Frontline Gaza Strip: A Survivor's Guide to Israel's Hellfire


Gaza kids

Children sheltering in a UN school in Gaza endure the ear-splitting sound of an Israeli bombardment.Reuters



Ask my friends, or indeed everyone around me, and they will all agree. "How are you doing?" is one of the most difficult, and annoying questions a Gaza resident might get.


My friend Fidaa Al-Zaanin put it beautifully when she said that it's not the question that annoys us, but the answer. "Because it's hard to express how do you feel while your area is being under attack, and not knowing whether you'll survive the day or not. It's obvious how I feel about that, I can't even answer that question!"


For me the question is infuriating, but the answer is simple. I'm psychologically and physically exhausted - and I'm just fine.

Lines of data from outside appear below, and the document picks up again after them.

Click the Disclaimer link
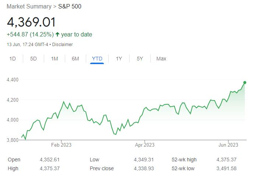This screenshot has height=175, width=254. click(62, 45)
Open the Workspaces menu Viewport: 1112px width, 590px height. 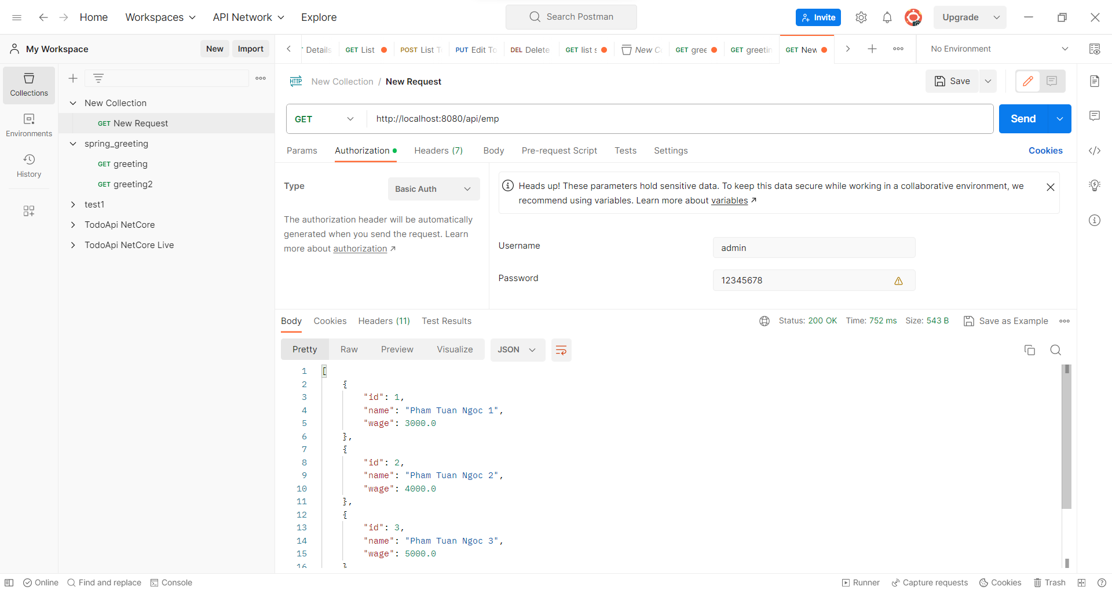[160, 17]
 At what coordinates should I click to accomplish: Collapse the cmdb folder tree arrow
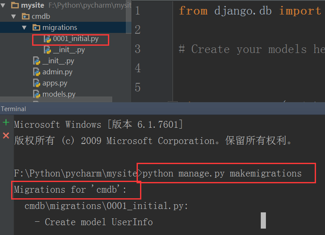coord(15,17)
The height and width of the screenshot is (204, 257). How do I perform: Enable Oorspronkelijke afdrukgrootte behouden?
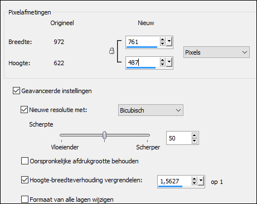25,161

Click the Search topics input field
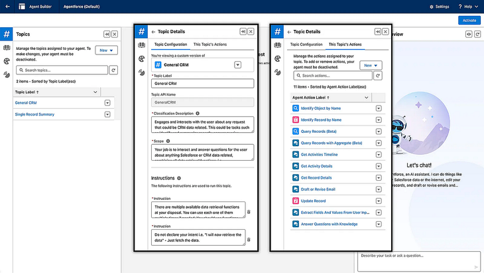(x=60, y=70)

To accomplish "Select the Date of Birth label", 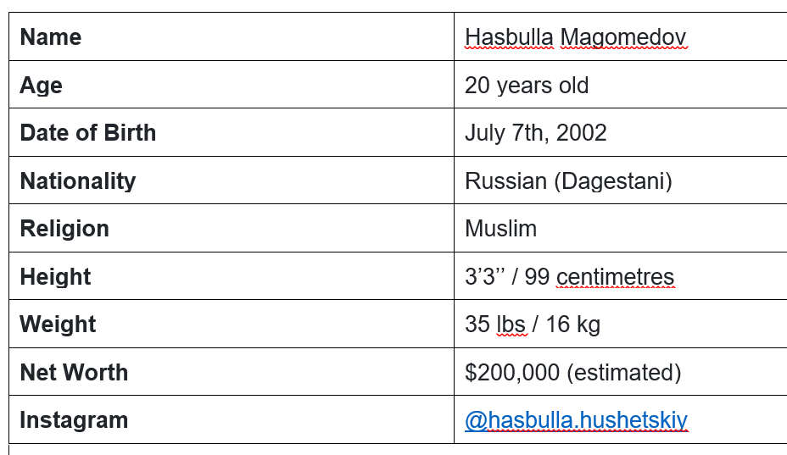I will pos(88,133).
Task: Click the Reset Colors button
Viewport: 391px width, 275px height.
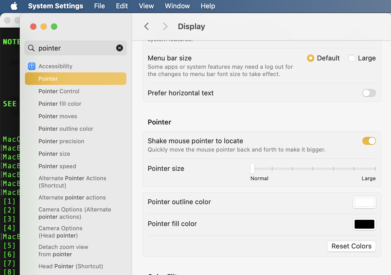Action: 351,246
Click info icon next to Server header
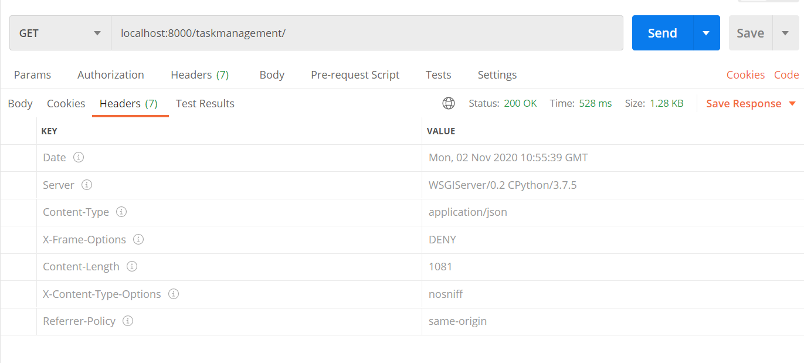 click(x=87, y=185)
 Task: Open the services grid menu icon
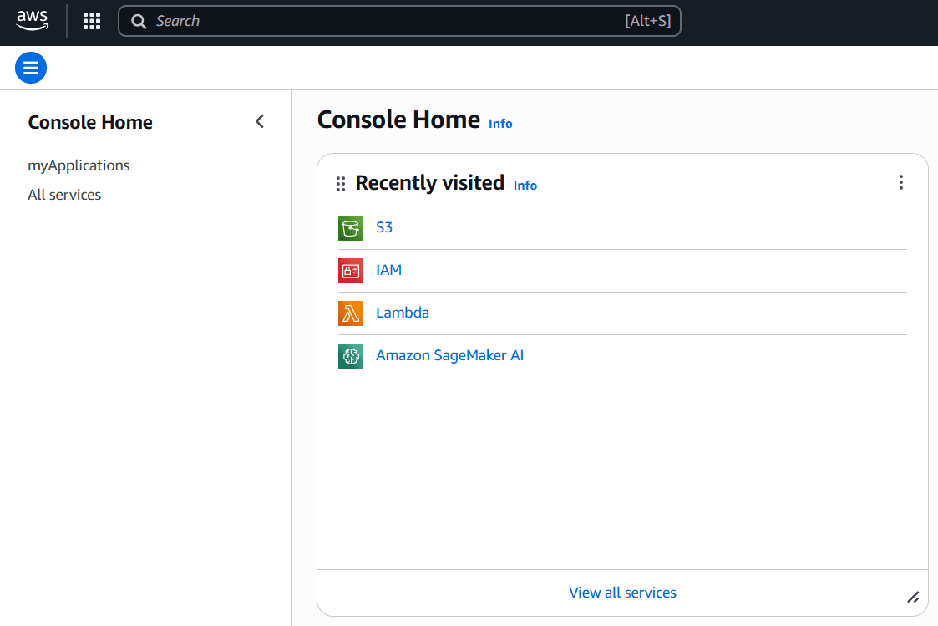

I currently live with five families in the same house, their biggest achievement is to sleep during the night, or have electricity for more than three hours and not run out of food. We no longer use fridges to store food, as the power outages continue, so we have to buy our food every day in the morning.


At first, when the bombardment began,everyone used to gather around the TV to watch the World Cup matches and fight over who deserves to win and lose. Then we'd switch to the news, worried sick about what the next days are going to be like, and how long we'd be away from our houses. But now the power plant stopped working and there is no TV to watch.

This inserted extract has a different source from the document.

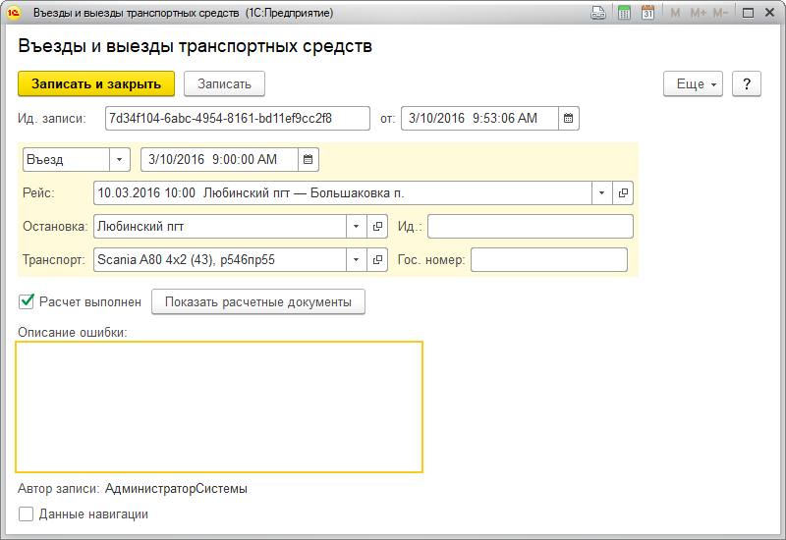786x540 pixels.
Task: Expand the Рейс dropdown list
Action: pos(601,193)
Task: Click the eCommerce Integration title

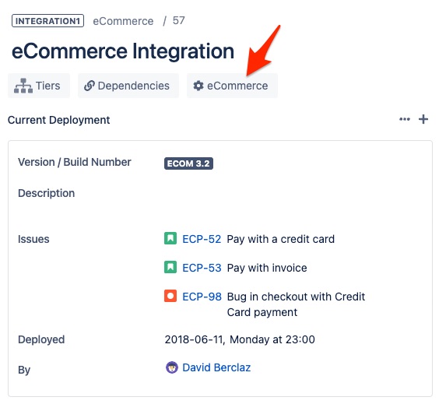Action: (x=123, y=51)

'It's hard to express how you feel when you don't know whether you'll live through the day'


Fidaa Al-Zaanin



I go out during daylight hours in search of a place with electricity to charge my phone and get some work done. When I'm back home I find everyone gathered in one room, with a battery light hung in the middle of the living room. The children are playing cards, adults are listening to the tiny local radio and the youth are spending their time on the internet or talking on the phone, if there is a good network signal.


They sit in silence most of the time, just staring at each other with almost nothing to talk about in the middle of this mess.


A ray of light


But then, on 1 August, we got a glimmer of hope, when US Secretary of State John Kerry announced that Israel and Hamas have agreed to a 72-hour ceasefire in Gaza.


My sister woke me up in the middle of the night, shouting the war is over! It's something she wanted to say since 8 July, when it all started. We decided to go back to our house in the north of Gaza to see whether it had sustained further damage, and – if it was still intact - clean it, take a shower and sleep in our own house for those 72 hours. On our way home I saw many more displaced people from the northern area going back to their houses, having gained a temporary right of return.


When we arrived in our neighborhood, we found our neighbour collecting what has left from his bombed house, wondering why they would destroy an empty civilian house just because they suspected something was moving next to it.


Our house was even worse than the last time we saw it. No electricity, no water, no internet, no phone, there was nothing. But we ignored the damage, cleaned the house and waited for my father to come and fix the water tank that was hit by flying shrapnel.


After spending almost two hours in our house my friend called and told me that the ceasefire was broken and things might deteriorate once more. So I went out in the street to see that everyone was leaving their houses going back to wherever they came from: relatives' houses, rented apartments, UN schools, or simply the street.


There was a glimmer, just a glimmer, of hope that we are going back to sleep in our houses, and live normally even if it was just for 72 hours. Then the Israeli hellfire hit us again.


Walaa Ghussein is a journalist and activist who has written for several publications including Electronic Intifada.